The data below:

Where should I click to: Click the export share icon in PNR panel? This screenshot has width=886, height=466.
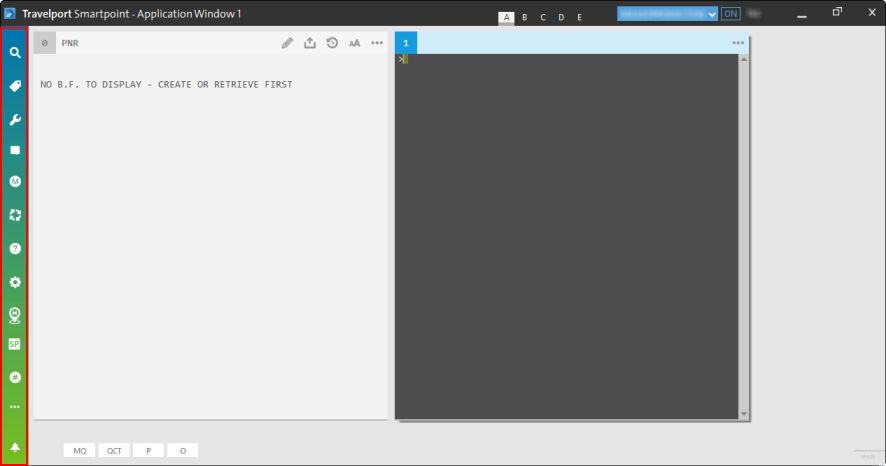[309, 43]
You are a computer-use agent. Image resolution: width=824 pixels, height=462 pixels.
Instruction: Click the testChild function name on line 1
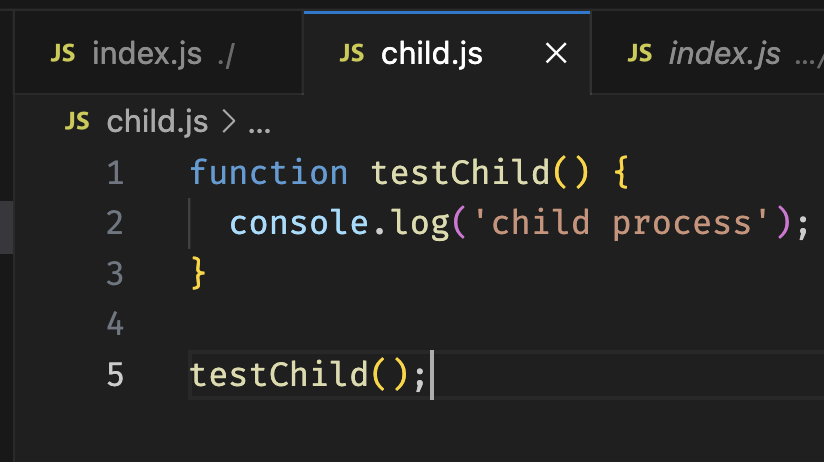point(460,173)
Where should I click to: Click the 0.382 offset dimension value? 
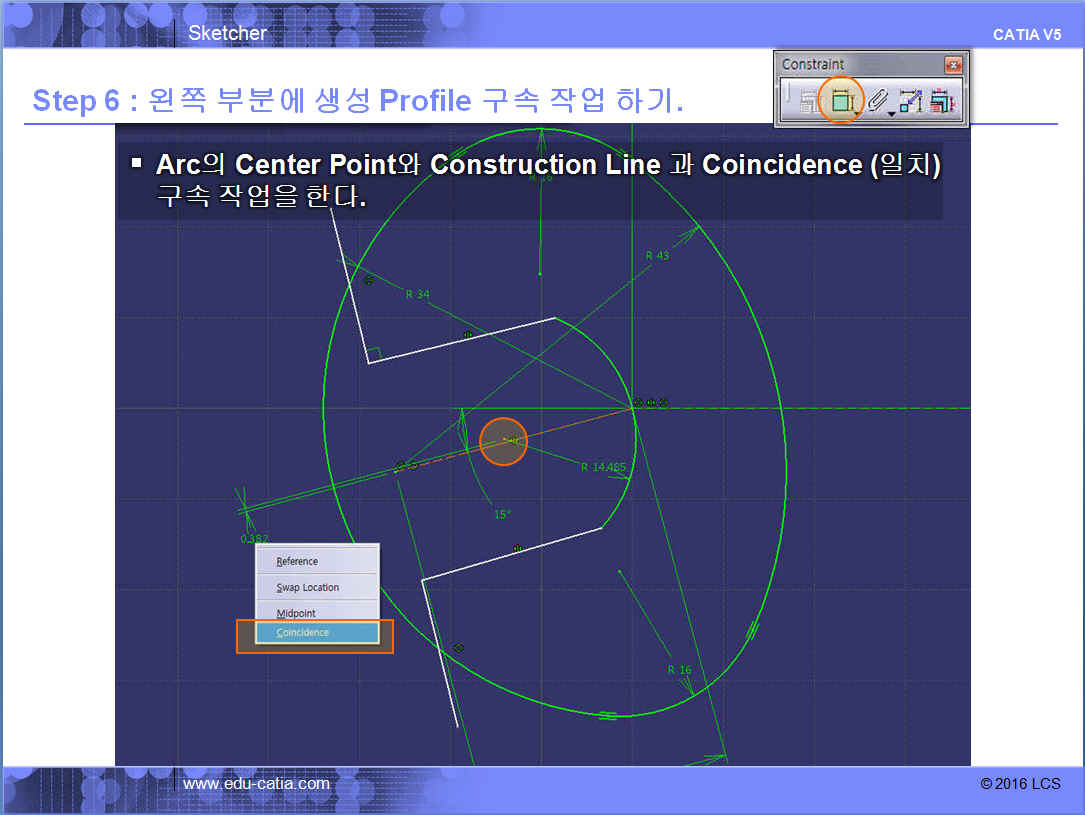(254, 538)
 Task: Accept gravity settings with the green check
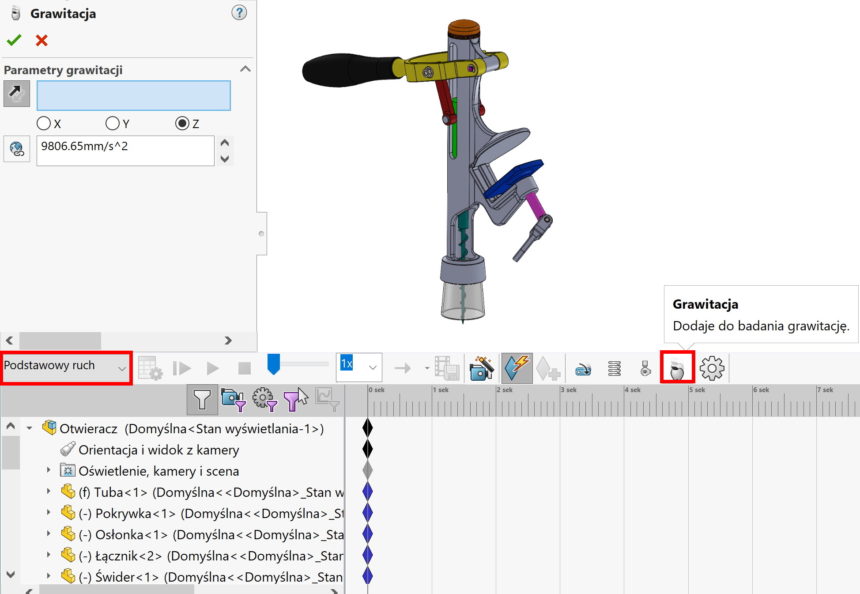(13, 41)
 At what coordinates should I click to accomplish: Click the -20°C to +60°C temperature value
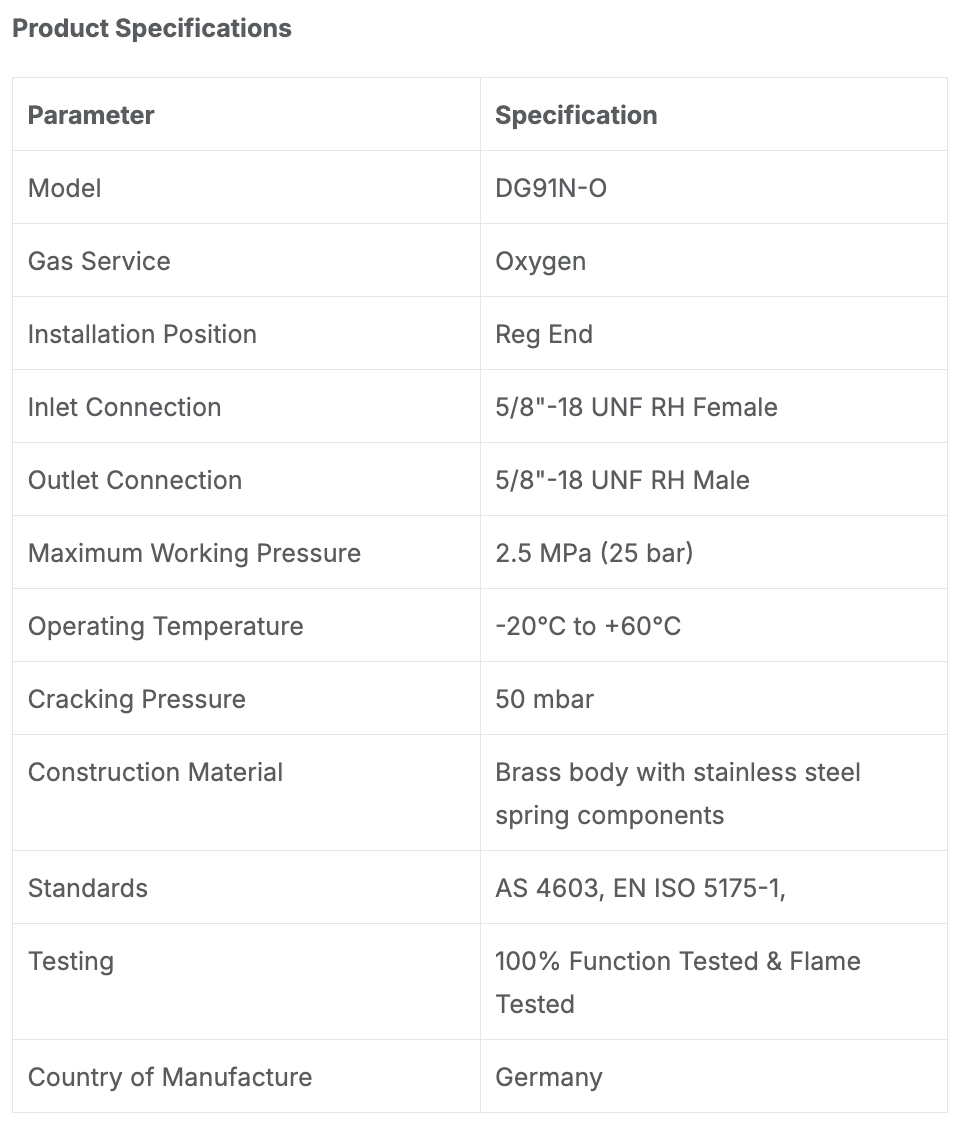[x=588, y=626]
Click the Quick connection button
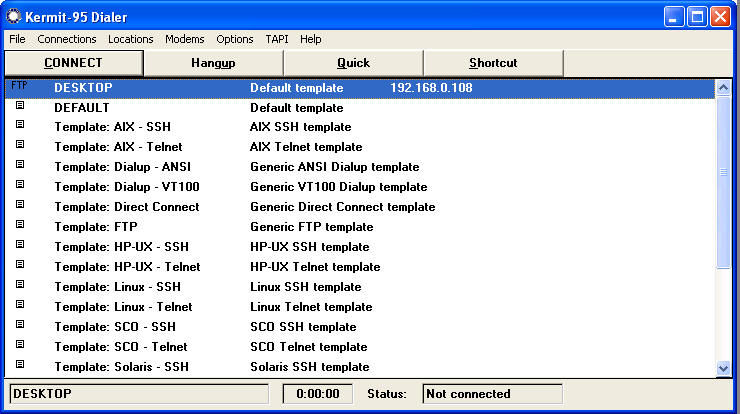 point(353,63)
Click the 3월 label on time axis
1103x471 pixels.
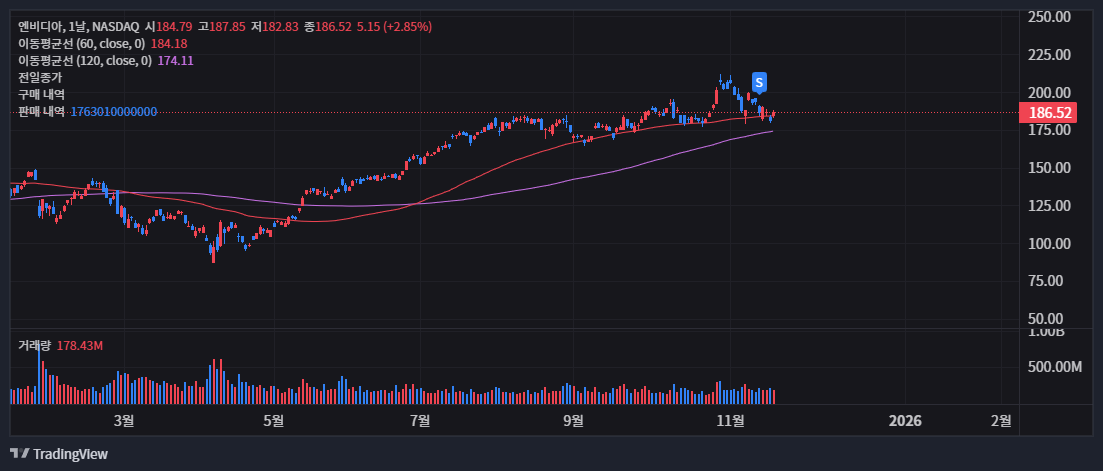124,421
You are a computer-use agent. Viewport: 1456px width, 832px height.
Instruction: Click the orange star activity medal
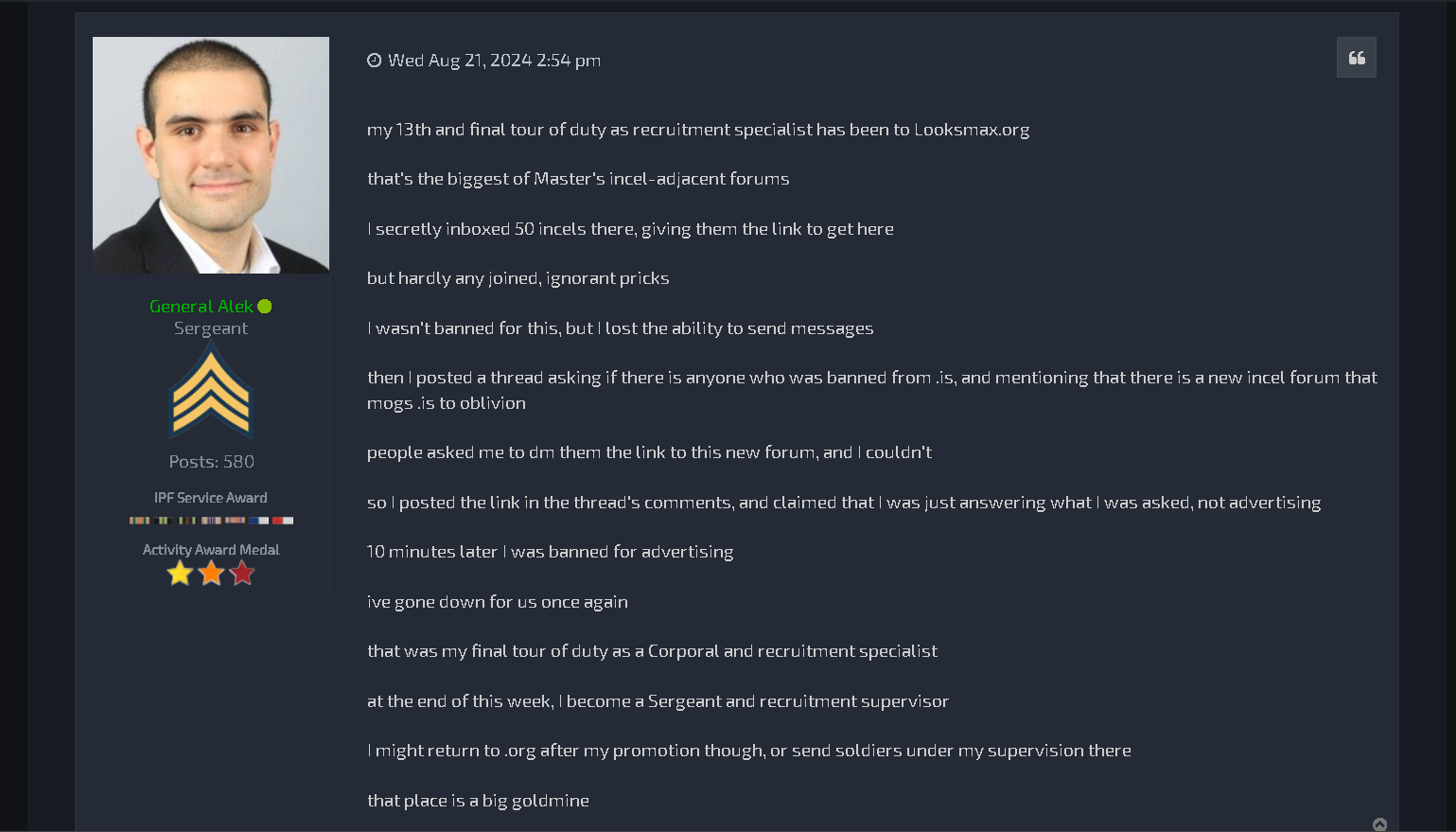[x=211, y=574]
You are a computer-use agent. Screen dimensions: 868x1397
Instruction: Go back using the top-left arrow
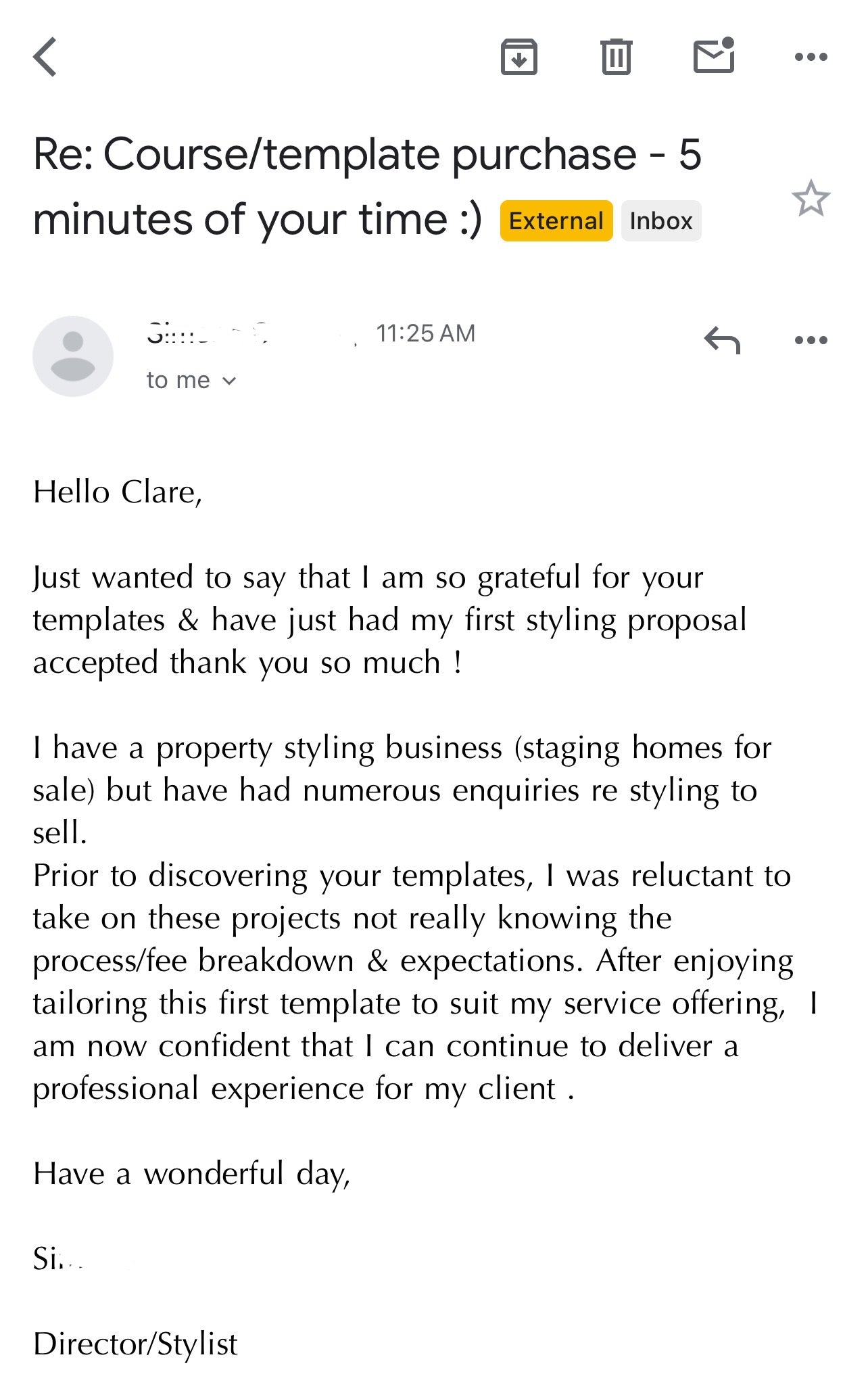tap(45, 57)
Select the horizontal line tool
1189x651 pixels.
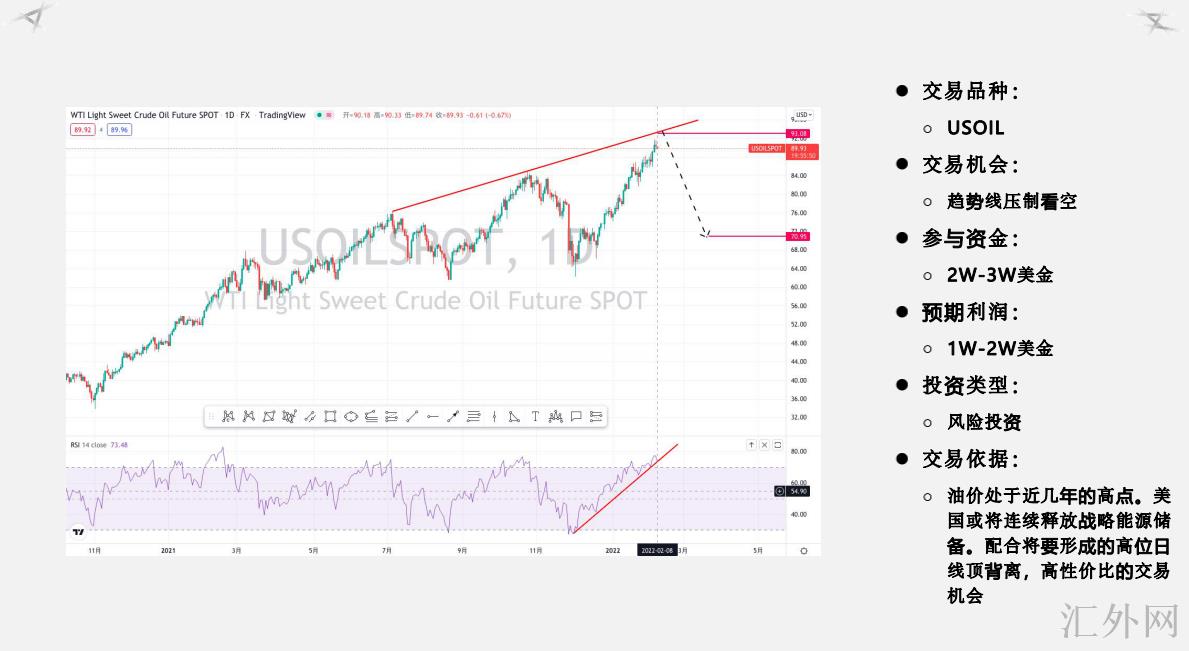tap(432, 417)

End of The data.

Activity - Make an exact copy of the listing. Do not carry over its pictures.

Answer for the task -
Where should I click to: Click the export share icon in PNR panel? This screenshot has width=886, height=466.
[309, 43]
You are a computer-use agent. Image resolution: width=824 pixels, height=462 pixels.
Instruction: Click the testChild function name on line 1
point(460,173)
Where should I click to: Click the 0.382 offset dimension value? 
(254, 538)
 Task: Accept gravity settings with the green check
(13, 41)
 At what coordinates should I click to accomplish: Click the -20°C to +60°C temperature value
[x=588, y=626]
Click the Quick connection button
 point(353,63)
Click the 3월 label on time axis
1103x471 pixels.
124,421
You are a computer-use agent. Viewport: 1456px width, 832px height.
Instruction: Click the orange star activity medal
[x=211, y=574]
You are a computer-use agent. Screen dimensions: 868x1397
Instruction: Go back using the top-left arrow
tap(45, 57)
Select the horizontal line tool
1189x651 pixels.
tap(432, 417)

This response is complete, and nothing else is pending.